Sugerindo um caminho para agir

Comece analisando o que cada parte fará se não cooperar e como essa decisão afetará a dinâmica da indústria. Às vezes, a cooperação é claramente vantajosa. Mesmo que não seja, pode ser preferível a não cooperar. Mas é crucial tentar descobrir como cooperar sem perder suas vantagens atuais.

O pouso na lua, há pouco mais de 50 anos, é lembrado como o ponto culminante de uma acirrada competição entre os Estados Unidos e a URSS. Mas, na verdade, a exploração espacial quase começou com cooperação. O presidente Kennedy propôs uma missão conjunta à lua quando se encontrou com Khrushchev em 1961 e novamente quando discursou nas Nações Unidas em 1963. Isso nunca se concretizou, mas em 1975 os rivais da Guerra Fria começaram a trabalhar juntos no projeto Apollo-Soyuz e, até 1998, a Estação Espacial Internacional gerenciada conjuntamente havia inaugurado uma era de colaboração. Hoje, vários países estão tentando estabelecer presença na lua e, novamente, há pedidos para que se unam. Até mesmo os hipercompetitivos Jeff Bezos e Elon Musk já se encontraram para discutir a possibilidade de combinar seus empreendimentos Blue Origin e SpaceX.

Existe um nome para essa mistura de competição e cooperação: coopetição. Em 1996, quando escrevemos um livro sobre esse fenômeno nos negócios, as instâncias disso eram relativamente raras.

Agora, a prática é comum em uma ampla gama de indústrias, tendo sido adotada por rivais como Apple e Samsung, DHL e UPS, Ford e GM, e Google e Yahoo. Existem muitas razões para os concorrentes cooperarem. No nível mais simples, pode ser uma forma de economizar custos e evitar a duplicação de esforços. Se um projeto for grande demais ou muito arriscado para uma empresa gerenciar sozinha, a colaboração pode ser a única opção. Em outros casos, uma parte é melhor em fazer A enquanto a outra é melhor em fazer B, e elas podem trocar habilidades. E mesmo que uma parte seja melhor em A e a outra não tenha um B melhor a oferecer, ainda pode fazer sentido compartilhar A pelo preço certo.

No entanto, a coopetição levanta questões estratégicas. Como as dinâmicas competitivas em sua indústria mudarão se você cooperar – ou se não cooperar? Você será capaz de proteger seus ativos mais valiosos? Uma análise cuidadosa é necessária. Neste artigo, forneceremos um framework prático para pensar na decisão de cooperar com rivais.

O que é provável acontecer se você não cooperar?

Se uma oportunidade de cooperação estiver na mesa, comece imaginando o que cada parte fará se ela não for aceita. Que acordos alternativos a outra parte pode fazer e quais alternativas você pode buscar? Se você não concordar com o acordo, alguém mais ocupará seu lugar nele? Em particular, o status quo ainda será uma opção?

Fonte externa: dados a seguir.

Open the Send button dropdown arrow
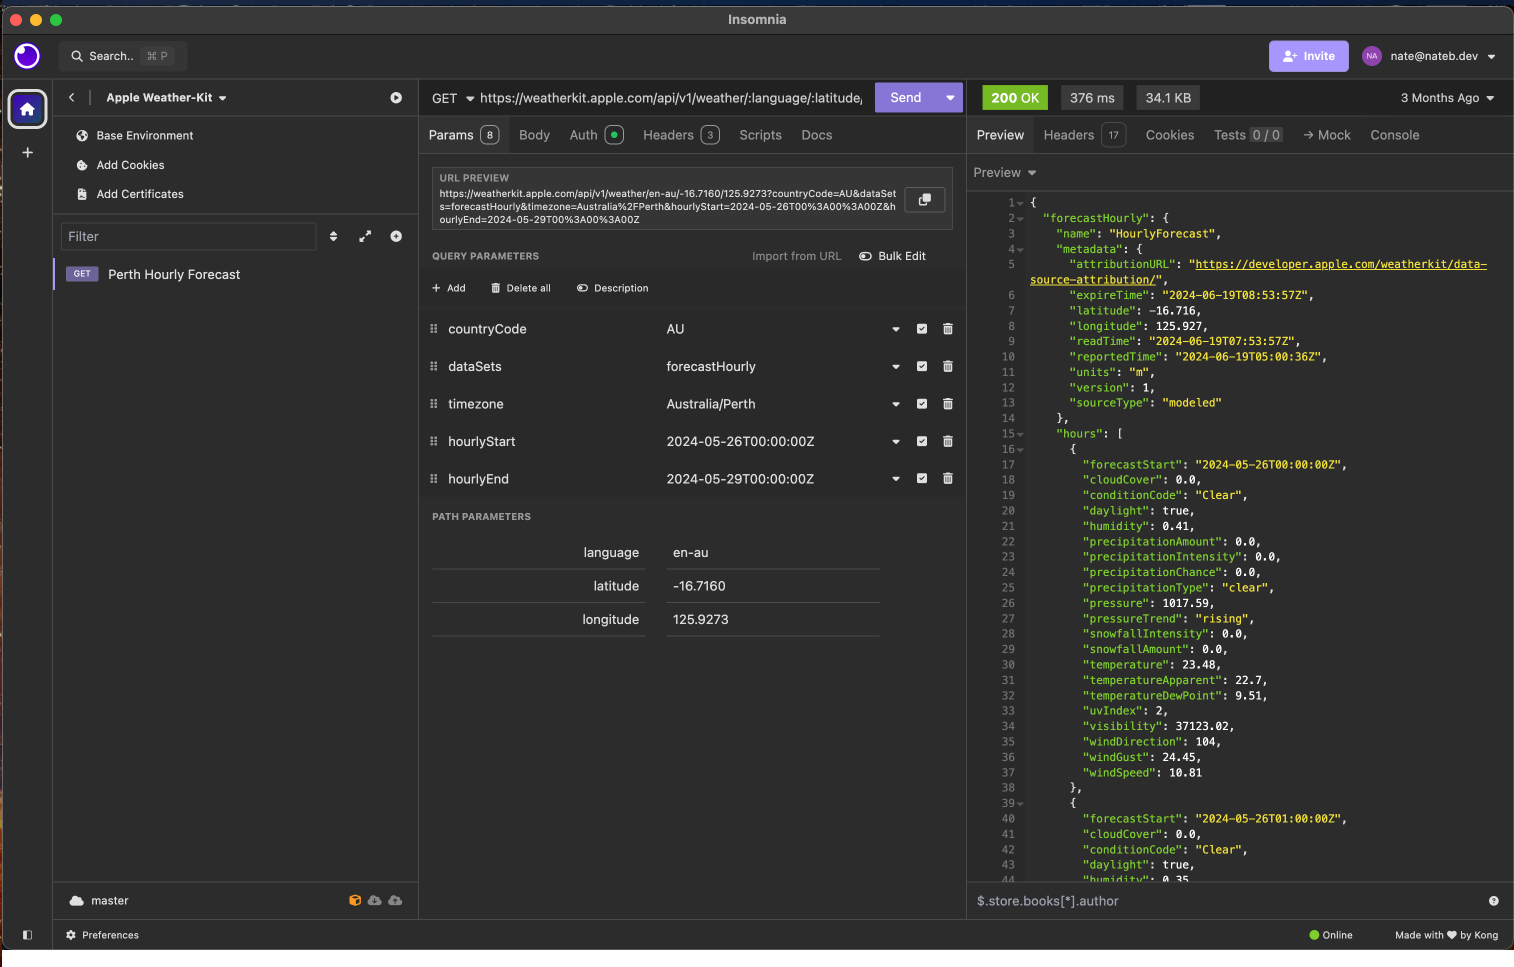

Vamos começar com um exemplo simples.

A Honest Tea (que um de nós cofundou) foi abordada pelos supermercados Safeway para criar uma linha de chás orgânicos com marca própria. A nova linha certamente afetaria as vendas existentes da Honest Tea no Safeway. Então, mesmo que o supermercado estivesse oferecendo um preço justo, o acordo seria, em última análise, não lucrativo para a Honest Tea.

No entanto, se a Honest Tea não cooperasse, a Safeway certamente encontraria outro fornecedor, como a fabricante de chás rival Tazo. A Honest concluiu que, se aceitasse o acordo, poderia projetar a nova linha “O Organics” da Safeway para se assemelhar aos sabores e doçura dos produtos da Tazo e competir menos contra os seus próprios produtos. Se a Honest tivesse dito não, a Tazo provavelmente teria aceitado e visado os sabores da Honest, levando ao pior resultado possível. Portanto, a Honest concordou com o acordo.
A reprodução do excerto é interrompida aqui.